[Start of section]

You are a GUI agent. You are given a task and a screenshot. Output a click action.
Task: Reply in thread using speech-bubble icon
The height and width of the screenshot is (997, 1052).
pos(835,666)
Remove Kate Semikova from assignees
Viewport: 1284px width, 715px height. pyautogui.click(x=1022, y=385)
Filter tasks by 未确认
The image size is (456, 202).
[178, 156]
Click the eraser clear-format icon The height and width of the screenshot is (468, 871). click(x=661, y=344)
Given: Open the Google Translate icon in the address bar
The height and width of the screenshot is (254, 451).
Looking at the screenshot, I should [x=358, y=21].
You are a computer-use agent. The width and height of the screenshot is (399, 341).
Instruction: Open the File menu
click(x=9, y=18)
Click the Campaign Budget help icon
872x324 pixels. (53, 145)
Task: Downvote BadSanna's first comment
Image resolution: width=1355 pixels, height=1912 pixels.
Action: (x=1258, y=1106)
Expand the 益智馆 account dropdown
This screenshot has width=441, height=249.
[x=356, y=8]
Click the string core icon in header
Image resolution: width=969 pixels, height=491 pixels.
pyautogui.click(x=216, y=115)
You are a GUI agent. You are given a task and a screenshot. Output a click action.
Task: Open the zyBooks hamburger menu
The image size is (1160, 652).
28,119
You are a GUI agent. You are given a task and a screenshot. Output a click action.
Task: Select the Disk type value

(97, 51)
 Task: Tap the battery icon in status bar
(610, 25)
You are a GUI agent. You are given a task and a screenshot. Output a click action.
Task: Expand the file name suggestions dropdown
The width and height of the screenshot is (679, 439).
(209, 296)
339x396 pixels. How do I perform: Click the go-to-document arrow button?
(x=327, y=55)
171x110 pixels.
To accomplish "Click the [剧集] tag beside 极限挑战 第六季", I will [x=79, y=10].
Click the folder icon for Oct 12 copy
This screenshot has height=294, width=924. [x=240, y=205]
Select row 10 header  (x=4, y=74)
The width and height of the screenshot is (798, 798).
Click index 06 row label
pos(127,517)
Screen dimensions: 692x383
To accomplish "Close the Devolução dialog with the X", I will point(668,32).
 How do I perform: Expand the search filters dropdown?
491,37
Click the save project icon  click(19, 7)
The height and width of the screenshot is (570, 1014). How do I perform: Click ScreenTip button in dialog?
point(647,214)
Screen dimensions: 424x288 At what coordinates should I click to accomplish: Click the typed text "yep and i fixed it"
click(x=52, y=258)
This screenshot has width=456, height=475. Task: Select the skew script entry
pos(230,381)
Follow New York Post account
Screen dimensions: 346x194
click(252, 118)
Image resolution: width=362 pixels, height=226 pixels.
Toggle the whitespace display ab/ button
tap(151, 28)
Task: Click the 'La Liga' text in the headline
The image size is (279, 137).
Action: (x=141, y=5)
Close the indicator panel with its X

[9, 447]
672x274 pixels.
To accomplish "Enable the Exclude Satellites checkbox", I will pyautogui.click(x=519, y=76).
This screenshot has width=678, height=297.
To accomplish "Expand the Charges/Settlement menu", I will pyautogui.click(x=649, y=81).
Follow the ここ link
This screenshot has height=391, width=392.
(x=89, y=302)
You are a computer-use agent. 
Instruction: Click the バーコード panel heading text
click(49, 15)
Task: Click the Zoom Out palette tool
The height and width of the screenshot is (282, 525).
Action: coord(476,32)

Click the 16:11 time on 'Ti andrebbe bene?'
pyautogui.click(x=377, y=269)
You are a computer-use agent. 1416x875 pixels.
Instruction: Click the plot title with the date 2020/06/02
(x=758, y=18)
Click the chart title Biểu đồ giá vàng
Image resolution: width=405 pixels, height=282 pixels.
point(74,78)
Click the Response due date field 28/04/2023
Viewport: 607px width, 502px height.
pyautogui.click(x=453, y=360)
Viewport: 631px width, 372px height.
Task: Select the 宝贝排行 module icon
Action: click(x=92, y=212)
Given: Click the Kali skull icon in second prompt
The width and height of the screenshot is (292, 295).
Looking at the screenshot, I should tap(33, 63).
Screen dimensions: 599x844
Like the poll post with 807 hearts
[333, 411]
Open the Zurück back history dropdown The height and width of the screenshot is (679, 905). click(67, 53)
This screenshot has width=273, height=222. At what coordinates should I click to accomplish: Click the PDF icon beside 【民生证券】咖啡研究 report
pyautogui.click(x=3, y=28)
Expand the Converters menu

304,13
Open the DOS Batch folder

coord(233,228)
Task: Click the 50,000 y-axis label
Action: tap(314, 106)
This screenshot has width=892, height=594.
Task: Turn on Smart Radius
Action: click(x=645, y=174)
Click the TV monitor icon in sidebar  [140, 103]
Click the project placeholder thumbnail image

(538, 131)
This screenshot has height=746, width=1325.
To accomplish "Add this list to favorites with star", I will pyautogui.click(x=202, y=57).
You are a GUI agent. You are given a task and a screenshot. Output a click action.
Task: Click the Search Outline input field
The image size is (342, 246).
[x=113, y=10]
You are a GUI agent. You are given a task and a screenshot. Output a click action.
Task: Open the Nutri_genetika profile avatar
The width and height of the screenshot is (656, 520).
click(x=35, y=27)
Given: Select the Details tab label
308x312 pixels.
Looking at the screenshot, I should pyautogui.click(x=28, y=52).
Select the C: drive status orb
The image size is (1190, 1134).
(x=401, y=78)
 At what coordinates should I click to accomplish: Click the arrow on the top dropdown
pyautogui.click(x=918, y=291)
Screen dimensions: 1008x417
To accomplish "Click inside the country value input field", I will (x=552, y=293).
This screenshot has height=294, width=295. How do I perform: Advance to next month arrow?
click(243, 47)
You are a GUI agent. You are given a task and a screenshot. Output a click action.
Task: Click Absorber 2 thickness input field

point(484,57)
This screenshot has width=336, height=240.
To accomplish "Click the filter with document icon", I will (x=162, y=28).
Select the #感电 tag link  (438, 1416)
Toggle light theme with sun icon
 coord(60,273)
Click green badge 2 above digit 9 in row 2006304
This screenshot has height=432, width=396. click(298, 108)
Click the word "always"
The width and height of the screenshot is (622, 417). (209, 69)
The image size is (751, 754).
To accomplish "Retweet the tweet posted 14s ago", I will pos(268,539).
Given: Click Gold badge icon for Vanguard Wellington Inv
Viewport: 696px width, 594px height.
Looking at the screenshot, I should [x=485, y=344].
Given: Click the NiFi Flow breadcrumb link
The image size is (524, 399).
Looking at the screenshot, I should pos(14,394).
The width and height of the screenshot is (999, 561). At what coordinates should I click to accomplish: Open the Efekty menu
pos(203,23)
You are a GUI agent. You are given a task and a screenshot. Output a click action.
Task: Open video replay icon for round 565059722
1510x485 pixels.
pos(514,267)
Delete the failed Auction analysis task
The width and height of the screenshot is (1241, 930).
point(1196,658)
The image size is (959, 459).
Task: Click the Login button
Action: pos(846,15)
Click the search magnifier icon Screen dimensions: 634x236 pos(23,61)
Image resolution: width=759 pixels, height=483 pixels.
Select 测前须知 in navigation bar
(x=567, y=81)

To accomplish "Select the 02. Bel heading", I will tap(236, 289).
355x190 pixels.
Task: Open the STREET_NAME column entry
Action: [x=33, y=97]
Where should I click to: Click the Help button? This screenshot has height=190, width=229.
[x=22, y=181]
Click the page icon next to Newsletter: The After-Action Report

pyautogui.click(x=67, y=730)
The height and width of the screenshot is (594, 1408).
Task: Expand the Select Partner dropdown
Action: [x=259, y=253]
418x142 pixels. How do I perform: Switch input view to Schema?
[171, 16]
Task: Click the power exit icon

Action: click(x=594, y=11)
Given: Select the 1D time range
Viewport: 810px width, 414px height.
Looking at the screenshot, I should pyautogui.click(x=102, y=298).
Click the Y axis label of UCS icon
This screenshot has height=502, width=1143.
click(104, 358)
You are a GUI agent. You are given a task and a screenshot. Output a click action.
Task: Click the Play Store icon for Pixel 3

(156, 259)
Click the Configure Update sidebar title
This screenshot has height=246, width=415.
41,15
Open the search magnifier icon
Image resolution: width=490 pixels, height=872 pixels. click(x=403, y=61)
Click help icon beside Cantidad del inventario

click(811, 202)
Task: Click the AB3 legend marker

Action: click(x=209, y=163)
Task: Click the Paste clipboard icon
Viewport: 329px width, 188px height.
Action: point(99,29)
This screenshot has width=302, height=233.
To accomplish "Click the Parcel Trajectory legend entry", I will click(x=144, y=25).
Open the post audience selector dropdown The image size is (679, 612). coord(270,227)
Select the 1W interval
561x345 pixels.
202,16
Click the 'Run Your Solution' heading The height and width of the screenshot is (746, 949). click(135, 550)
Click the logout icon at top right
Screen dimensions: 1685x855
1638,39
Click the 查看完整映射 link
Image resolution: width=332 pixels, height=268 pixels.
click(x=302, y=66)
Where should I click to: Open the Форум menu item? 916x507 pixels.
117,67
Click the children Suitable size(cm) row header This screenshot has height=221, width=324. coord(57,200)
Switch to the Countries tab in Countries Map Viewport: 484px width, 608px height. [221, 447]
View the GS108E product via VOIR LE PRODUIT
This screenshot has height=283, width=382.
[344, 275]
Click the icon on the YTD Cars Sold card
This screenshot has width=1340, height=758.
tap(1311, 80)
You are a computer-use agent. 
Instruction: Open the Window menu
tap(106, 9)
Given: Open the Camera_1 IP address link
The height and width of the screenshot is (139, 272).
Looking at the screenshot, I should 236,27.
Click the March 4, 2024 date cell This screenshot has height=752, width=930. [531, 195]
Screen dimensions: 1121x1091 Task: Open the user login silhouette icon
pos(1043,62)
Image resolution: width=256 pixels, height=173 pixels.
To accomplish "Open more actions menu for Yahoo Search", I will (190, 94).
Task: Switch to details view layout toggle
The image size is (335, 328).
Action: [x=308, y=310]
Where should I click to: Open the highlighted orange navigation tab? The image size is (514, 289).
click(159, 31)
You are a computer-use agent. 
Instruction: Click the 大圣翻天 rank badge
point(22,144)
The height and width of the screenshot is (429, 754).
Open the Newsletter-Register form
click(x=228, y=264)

[End of section]

▶ [Exercise goal]:
Count how many lines of the entries include the string "address". The number is the entire answer.

▶ [Answer to the exercise]:
2